Record set:
════════
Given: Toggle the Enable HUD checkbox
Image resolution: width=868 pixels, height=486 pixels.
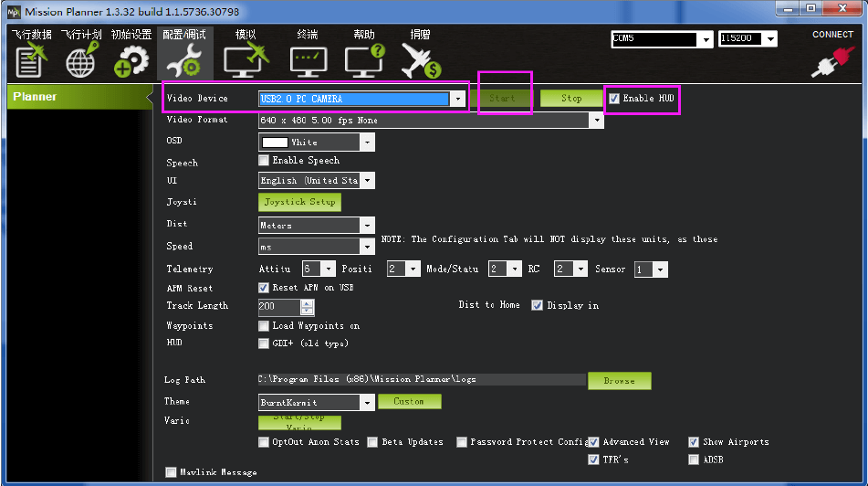Looking at the screenshot, I should tap(614, 99).
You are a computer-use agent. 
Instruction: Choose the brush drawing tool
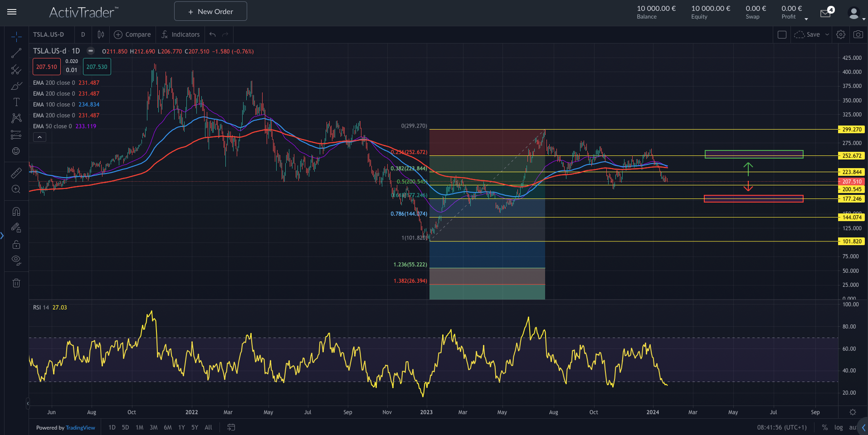(16, 86)
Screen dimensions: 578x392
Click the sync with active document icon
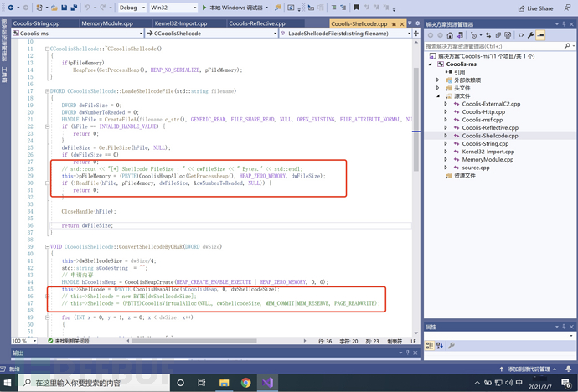point(488,35)
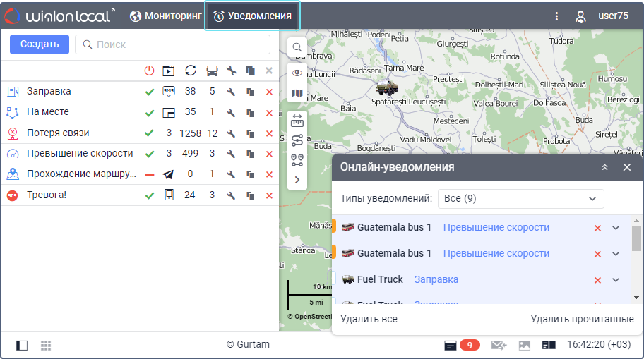Switch to the Мониторинг tab
The height and width of the screenshot is (359, 644).
tap(166, 16)
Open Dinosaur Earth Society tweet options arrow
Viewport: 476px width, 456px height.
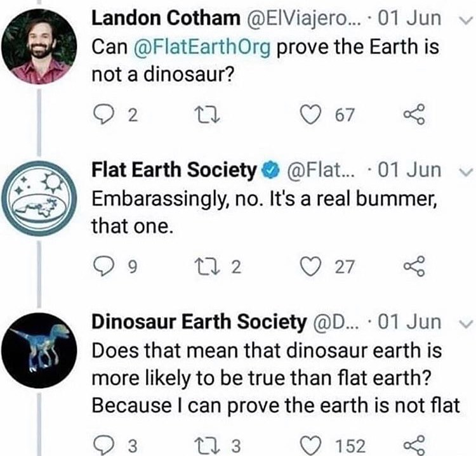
════════
What this task involves: With the pictures left aside, set down each entry above exactly as it stands.

Response:
Given: Toggle the Enable HUD checkbox
Image resolution: width=868 pixels, height=486 pixels.
Looking at the screenshot, I should tap(614, 99).
You are a computer-use agent. 
Instruction: Choose the brush drawing tool
(16, 86)
Screen dimensions: 578x392
Click the sync with active document icon
point(488,35)
Switch to the Мониторинг tab
The height and width of the screenshot is (359, 644).
tap(166, 16)
Open Dinosaur Earth Society tweet options arrow
Viewport: 476px width, 456px height.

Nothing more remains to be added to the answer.